Che cos’è l’amore? Sappiamo
la forma della morte. La morte è una
nuvola, immensa, magnifica. All’inizio
un coperchio si solleva dall’occhio della luce:
accade l’applauso sonoro, il bianco fiore

germoglia dall’osso dello spavento
un colonnato di nubi che muta dal bianco
al grigio come un cervello, mostruoso, che scoppia
e arde, poi diventa nero, malato, e dilaga
e riempie il cielo di ceneri di orrore;

poi si avvolge, tra il nitido mare
e la luna, cranio verde della terra.
Intrappolato nel bozzolo, dal respiro
che soffoca sappiamo la forma
della morte: la morte è una nuvola.

Che cos’è l’amore?
Una particella, una stella –
del tutto invisibile, non si lascia
avvistare dai microscopi. Inimmaginata
dimensione, oltre il getto della speranza.
È un mondo lontano e giusto che mai

oseremmo scoprire. Qual è il suo colore, la sua
alchimia? È un gioiello della terra, possiamo
scovarlo scavando?
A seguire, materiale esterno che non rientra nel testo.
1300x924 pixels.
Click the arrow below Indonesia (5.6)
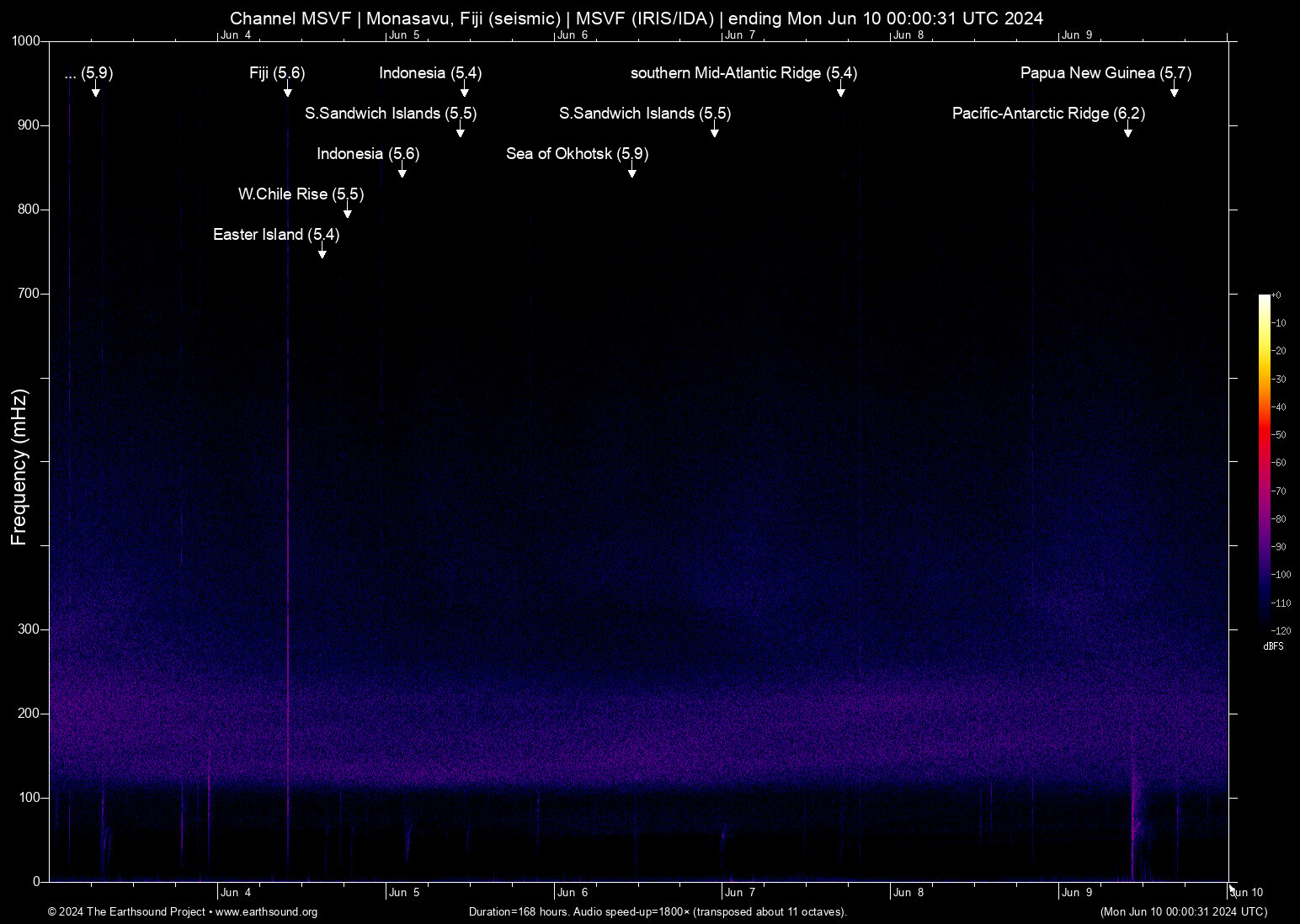coord(402,172)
È stato dragato dal mare?
Possiamo acquistarlo? Si può seminare? 
È bestia refrattaria, difficile da catturare?

La morte è una nuvola,
immensa, un sonoro applauso.
L’amore è piccolo e non fa rumore.
Nidifica all’interno di ogni cellula,
non può essere diviso.

È raggio e seme, nota e parola
moto segreto dell’aria e del sangue.
Non ci è alieno e non è prossimo:
è la nostra stessa pelle –
involucro che ci serba puri dalla paura.